Anyway, anyone discussing S-expressions under the assumption that they do not have a dot notation that can be used for function chaining is simply unaware of the research having been done in this area in the TXR Lisp project.
Can you blame them though? Look at Python/Ruby where even non developers can sometimes understand the code and then look at some crazy Haskell/Lisp expression.
I think a lot of the readability issues come from lisp syntax being unfamiliar, not from some intrinsic impenetrability.
And then even more from being associated with functional programming, also unfamiliar to a lot of people.
Look at common lisp nested for loop[0]. Are they really that hard to read?
And then there's the minimalism of lisp syntax. Once you know how to call a function and the few data literals (list, vectors, set, ...), you know 90+% of the syntax.
Compare with python, where you also need to learn class syntax, annotation syntax, for loops, if, while, comprehensions, etc.
And the list keeps growing, there's new features being added continuously. In lisp, if the language introduces a new construct, it's still going to be just symbols in between two parenthesis.
I'd argue that because of the lightweightness of Lisp syntax compared to C-like languages, Lisp languages are easier to read. But then I'm a professional Clojure developer who used to do Golang, JavaScript and some other languages, but since couple of years ago only do Clojure and ClojureScript development, so I'm obviously biased.
But then Python is probably the worst example to compare Lisps to, as Python sees whitespace as a significant character that can affect if the program can run or not.
I'm sympathetic to the parents that it's not as bad as people say, but I'd definitely agree with you that syntax at least to me provides a lot of value. Of course, too much syntax is a problem in the other direction.
I really like Clojure, it's the language that finally made FP "click" for me. It was my go to for hobby/side projects for quite a while.
Dynamic typing is why I eventually switched. Haskell scratches the same itches that Clojure did, but the compiler and type system are immensely helpful, and keep saving me from tripping over my own feet.
Somewhat off topic: My problem with Haskell is that every time I've tried to read the documentation, I've felt like I needed a PhD in type theory to understand all of the terminology. As a practitioner (not a researcher), I just want to know how to do things, but the documentation has always been a roadblock to me. So, after a number of attempts at learning to use Haskell, I've decided its not for me. Not because of the language itself, but because of the traditions around it.
This. I think I understand the basic concepts, but you get a first big slap with doing your first curl to some other service. Ergonomics of the libs is often times horrible. You are in this constant loop, oh I can't do this I need algebraic derationalizer to align those types. Several hours later your curl request works. You start looking at wall to decompress. Curl is a pretty good example its a complexity that has been made super easy in a lot of languages.

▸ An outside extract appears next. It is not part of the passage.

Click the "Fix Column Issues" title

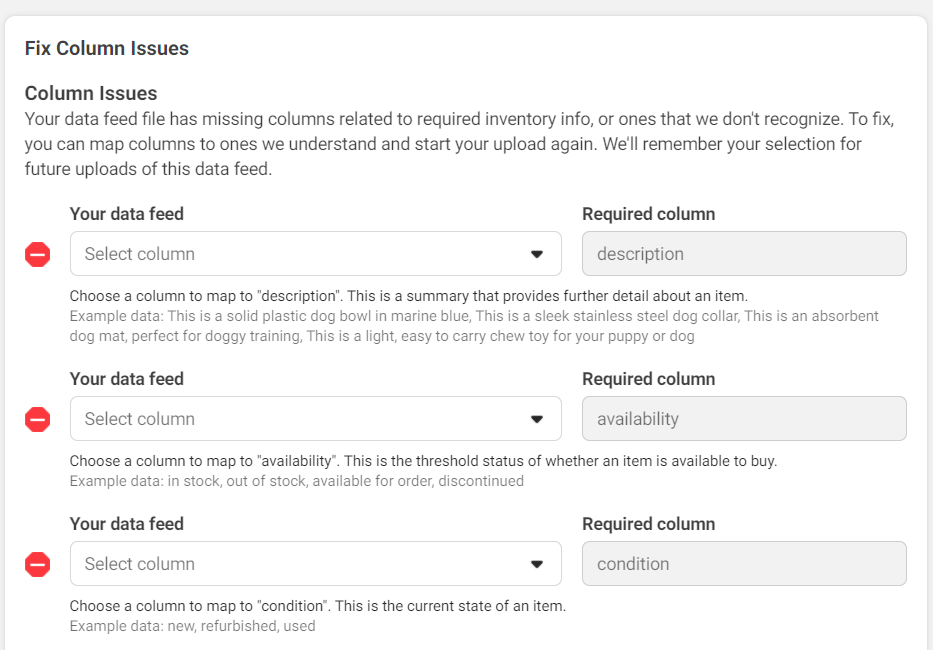pos(107,48)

I am very much waiting for some "extremely" constraint subset/flavour of Haskell that gets some adoption(I do not think I am alone in this lobby). No crazy stuff, no "just read the types", no "its just a small extension".
But I also know that it is not really feasible without breaking the IO enforcements.

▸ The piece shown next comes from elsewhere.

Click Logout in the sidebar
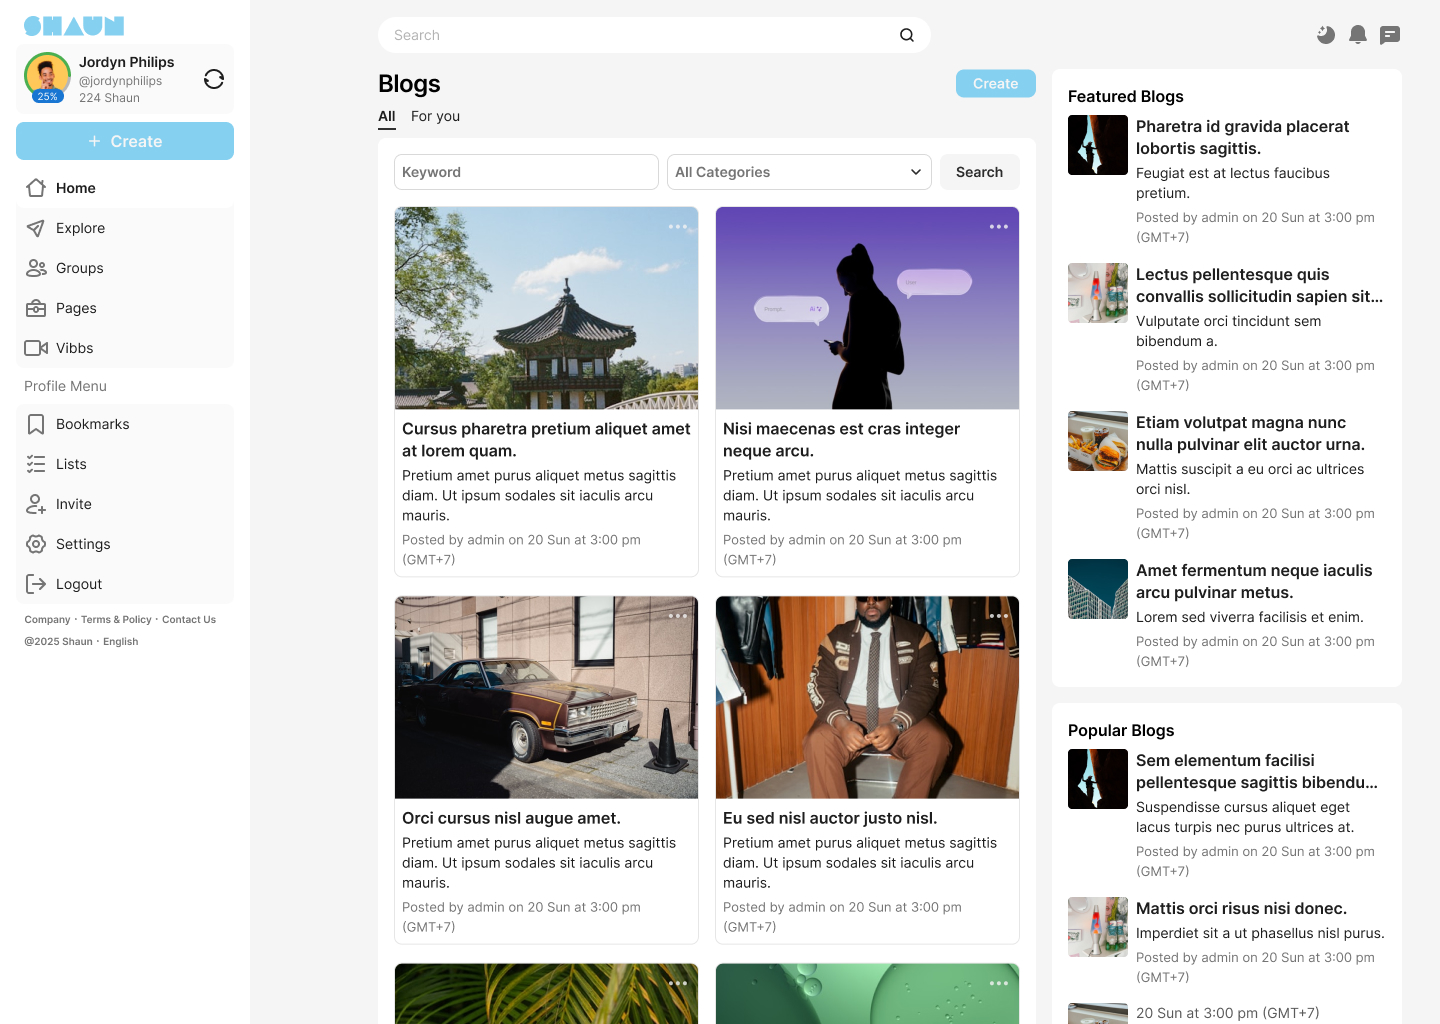 [79, 584]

Sadly a lot of people won't even try clojure since it is dynamic typed. I see their point but nevertheless clojure does something really well here. As the author obserserves designing around some core data structures results in high code reuse. A library like spec is also way better in encoding business requirements than all the mainstream language typesystems e.g. a number in business context has mostly constraints like a particular range etc. I really looking forward to see someone come up with a static type system inspired by clojure's approach.